Até onde o sonho de ser uma banda pode chegar? O Kid Abelha provou na noite desta sexta-feira (12), na Farmasi Arena, em Jacarepaguá, no Rio, que não há limites quando se tem um repertório seguro, cativante e certeiro, e que atravessa quatro décadas conquistando públicos de diferentes gerações. Era fácil identificar essa combinação de ‘eras’ em pais, filhos e, talvez, avôs e avós, além de casais lgbtqiapn+ na plateia reunida para prestigiar o primeiro show da turnê "Eu tive um sonho", retorno do grupo após um hiato de 13 anos fora dos palcos.

Sob a direção de arte de Gringo Cardia, o show reuniu a vocalista e compositora Paula Toller, o guitarrista Bruno Fortunato e o sax inconfundível de George Israel, que também acompanha Toller no vocais e toca violão e bandolim celebrou o retorno com um estética de cores vibrantes, alternadas conforme as eras musicais do trio. A banda de apoio seguiu a roupagem clássica das músicas, sem muitos riscos, e contou com Gustavo Camardella na guitarra, violão e vocais, Adal Fonseca na bateria, Pedro Dias no baixo e Gê Fonseca nos teclados.

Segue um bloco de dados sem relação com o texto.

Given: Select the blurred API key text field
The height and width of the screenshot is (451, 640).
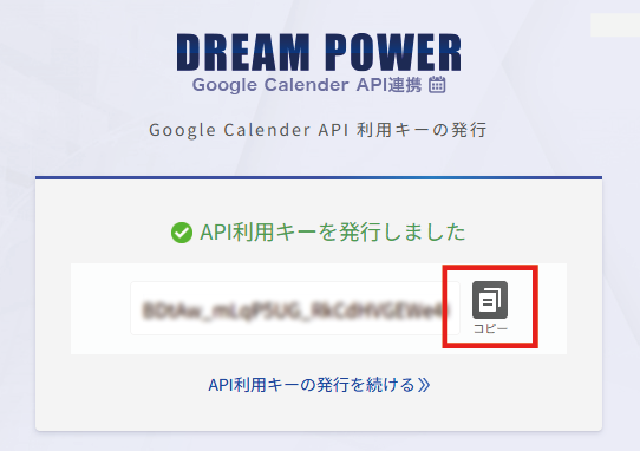Looking at the screenshot, I should coord(295,308).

Toller subiu ao palco com uma roupa futurista rosa e vermelha e de óculos coloridos e abriu o show com "Lágrimas e chuva", clássico de 1985, dando o tom da viagem musical de idas e vindas de hits. Ao fundo, ilustrações pop em referência ao artista Roy Lichtenstein acompanharam a canção. Em seguida, foi a vez de "Nada tanto assim", composição de 1984 de Bruno Fortunato e de Leoni, que fez parte da primeira formação da banda, entre os anos de 1981 e 1985.